What rivets me immediately is that he's talking about temporality. Time, he says, is a construction itself and a construction achieved by narrative. He established a binary of Augustinian temporality and Aristotelian narrative, discussing Aristotle's "natural," chronological time, and Augustine's relation to Heidegger's Dasein.
"There can be no pure phenomenology of time," says Jameson, only representations of history. Time appears alongside movement, and is only seen in the representation of movement. In the intersection of the modalities of time is where Time can be made to appear. (I dug the hell out of that.)
Now, he's got three things on his plate: the three fold narrative structure of Aristotle, the insertion of subjectivity with the transition from happiness to misery and vice versa, and how completeness opens a text to notions of discordance.

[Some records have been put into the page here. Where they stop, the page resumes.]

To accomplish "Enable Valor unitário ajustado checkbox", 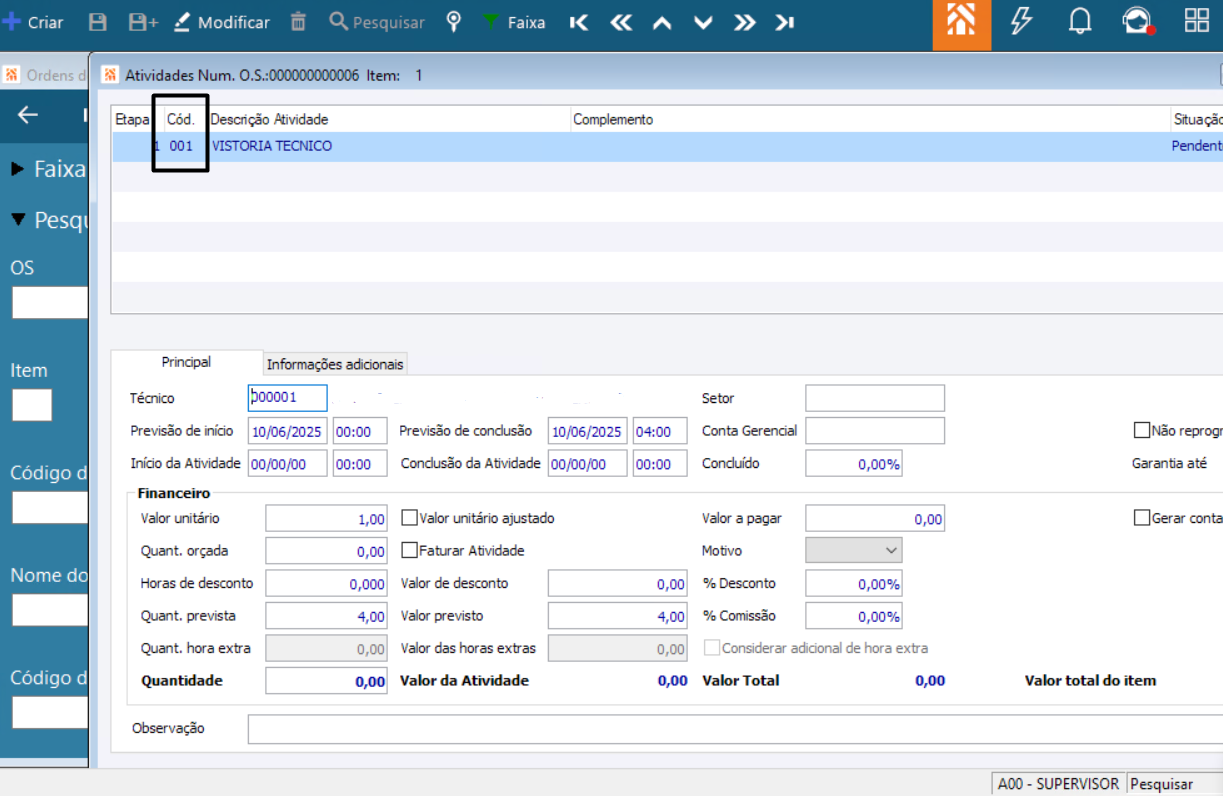I will pos(409,518).
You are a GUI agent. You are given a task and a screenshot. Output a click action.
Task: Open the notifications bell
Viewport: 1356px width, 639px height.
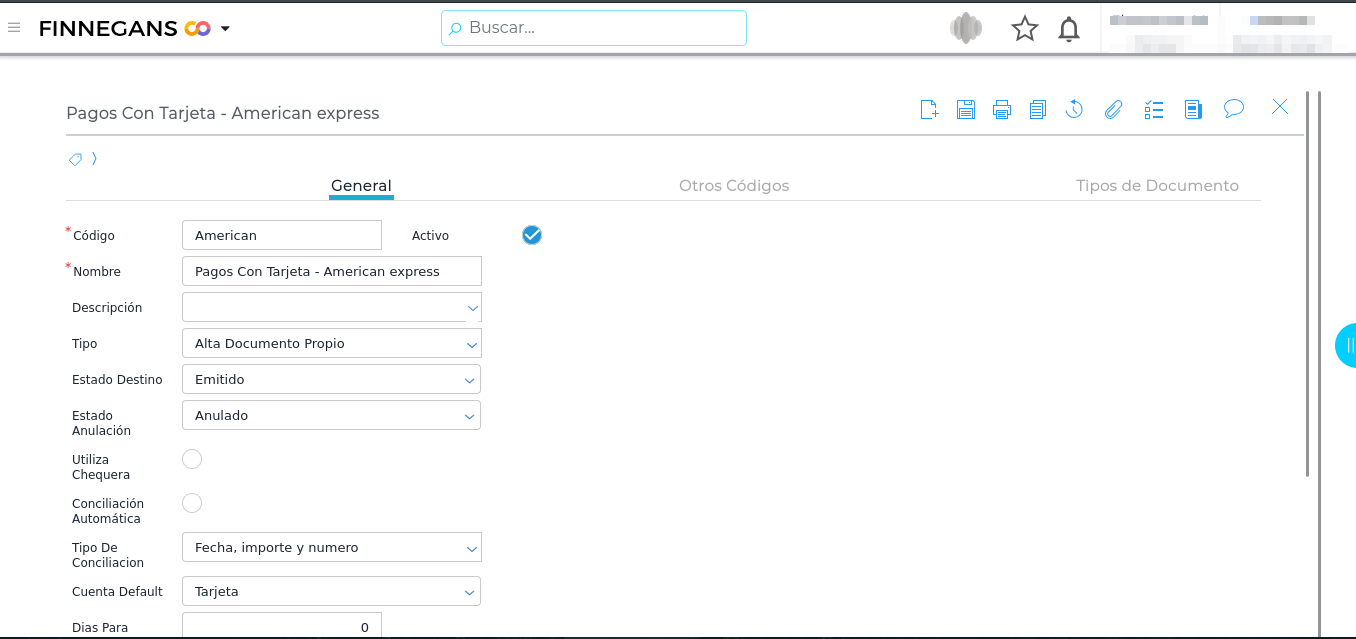point(1069,29)
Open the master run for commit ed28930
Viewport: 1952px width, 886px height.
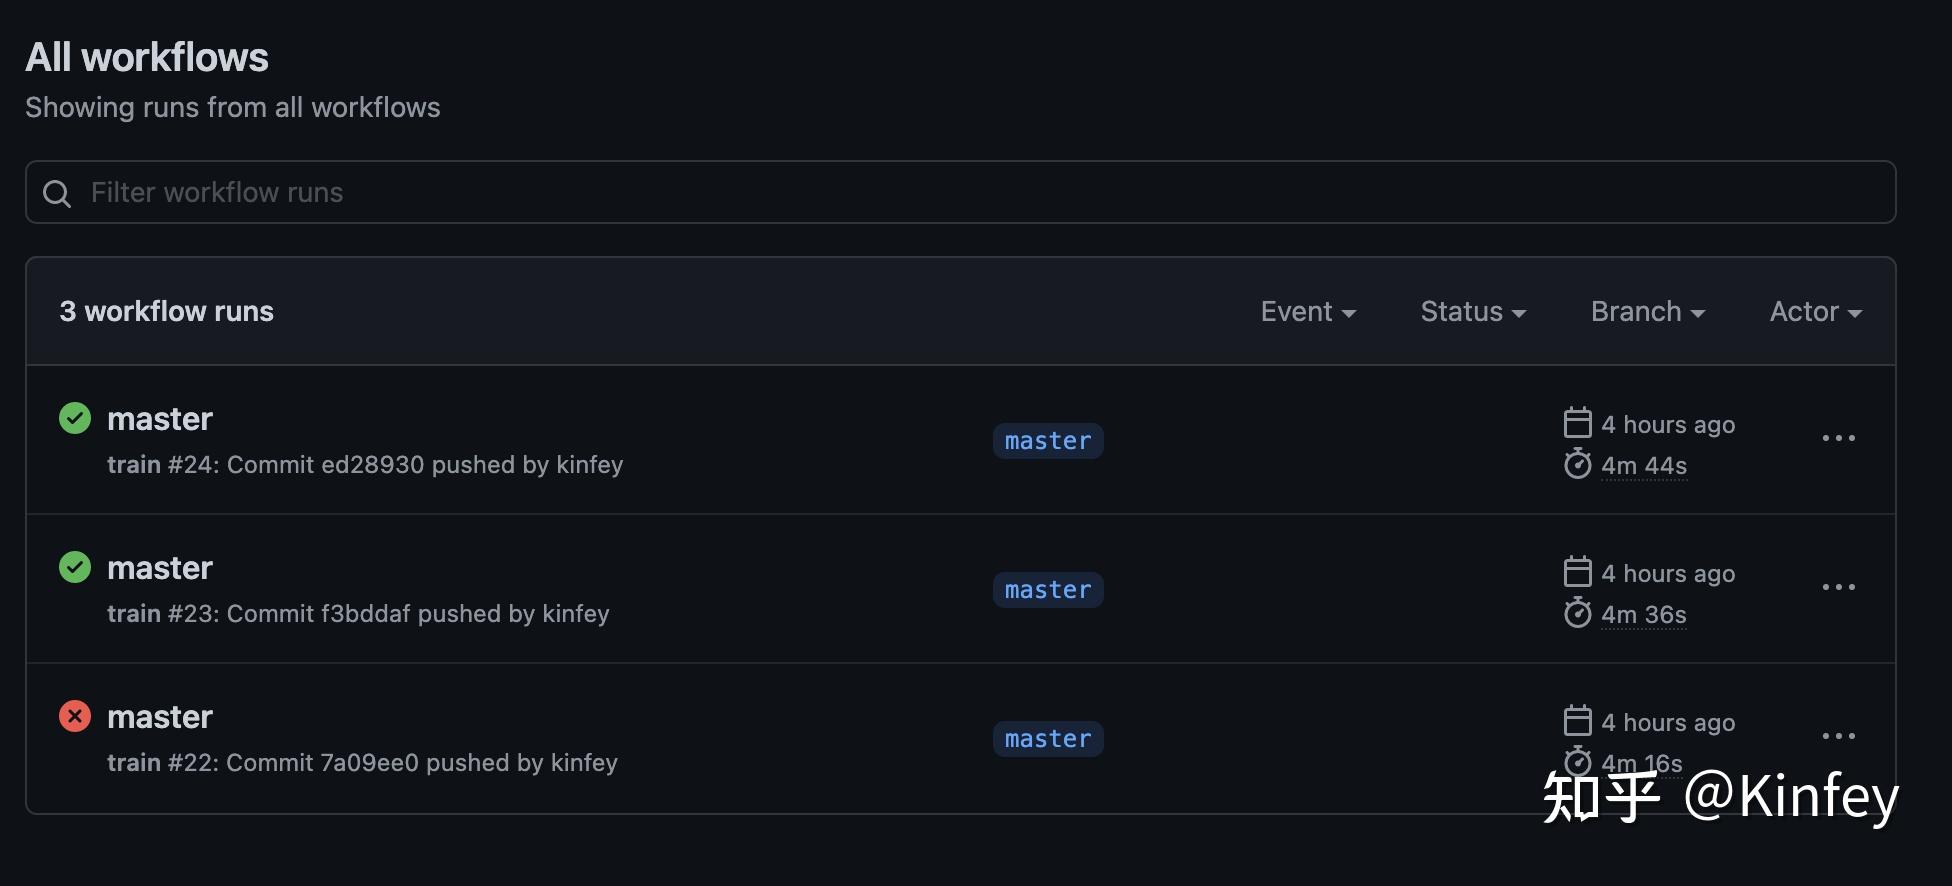160,419
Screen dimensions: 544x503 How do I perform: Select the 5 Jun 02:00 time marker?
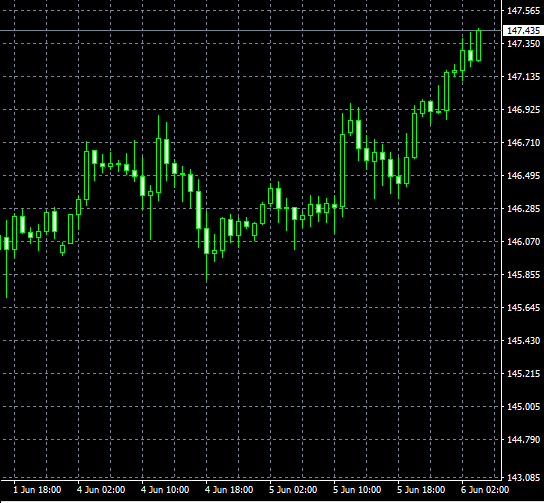pos(293,490)
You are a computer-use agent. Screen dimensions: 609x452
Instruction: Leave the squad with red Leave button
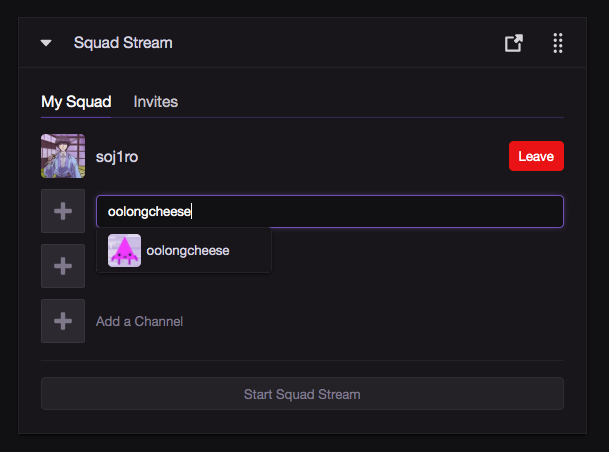(x=536, y=156)
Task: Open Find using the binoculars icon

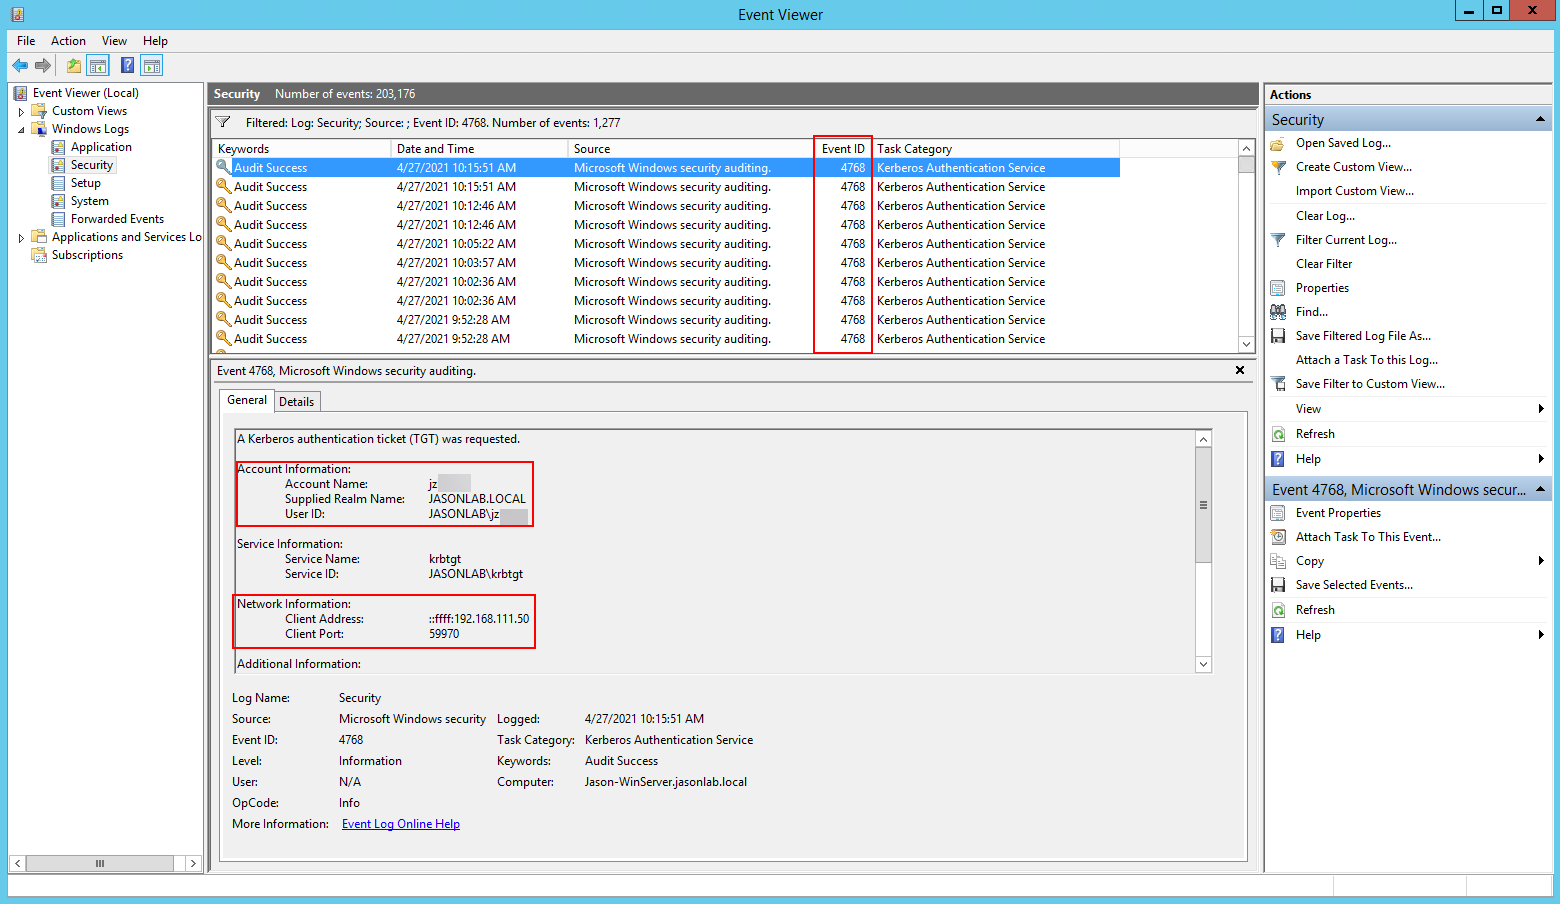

He talked about Ricour's essential humanism underlying his text. There was a lot of rustling. Then how Aristotle's and Augustine's notion of time constituted a split between subject and object.
Then, he addressed the matter of taking sides in historical narratives. Narratives are structured in such a manner that they force us to take sides, and reduce history to a struggle of dichotomies.
My notes now say, "capitalism-->issues imperative to think good and evil simultaneously
most productive and destructive"
He discussed asymmetry in the Aristotelian narrative, and the lack of comedic narrative. The general assumption, he says, is that tragedy is worth more than comedy, tradegy is more moral, and more important.
Then the unity of opposites, where the winner loses, and the loser wins. The success story is really the anti-plot. And to go into this further, he goes into politics and narrative, and discusses Quint and the Western oriented myth of literary history. The Epic is "par excellence", whereas Romance uses narrative mechanisms to express non-narrative time--it's episodic, discontinous accounts of experience. Romance must borrow from the Epic to stay afloat, else it would verge on becoming a non-narrative. These two forms are representative of two distinct historical periods: the Epic is the time of victors, the expression of empire and imperialism, while Romance is defeat, the end of history and narrative that "leads to the stubborn silence of the vanquished and the enslaved."
Success is boring, really, he continues, it marks the end of a project, and there's nowhere else to go.
Then he gives a fabulous re-reading of The Aeneid, reading the Trojans as the victors AND the losers, using these binaries he's established and I wrote down nothing because I am enthralled. Just thinking about it makes me change tenses in the middle of my sentences.
Then I wrote "a music made of contradictions" because I really dug that too.
And then he goes into recognition and pathos, and the struggle of disentangling "us" from "them," and the emergence of the collective reality of human history--that the ones holding up the narratives are the slaves, the losers, who are the winners. And how narratives end in pathos because they are bound by class and by exploitation.
Enthusiastic applause.
If that doesn't make sense (since I'm just sketching down my notes), I'll try to correct that in the next blog or so. But now I'm really tired, and I'm driving to Charlotte tomorrow morning. But let me say this: should you have the chance to hear him speak, go. Not only does he say really fascinating things, but I just really love the way he uses language. I think so many theorists get so bogged down in what words "mean" that they forget how words sound. And Jameson doesn't.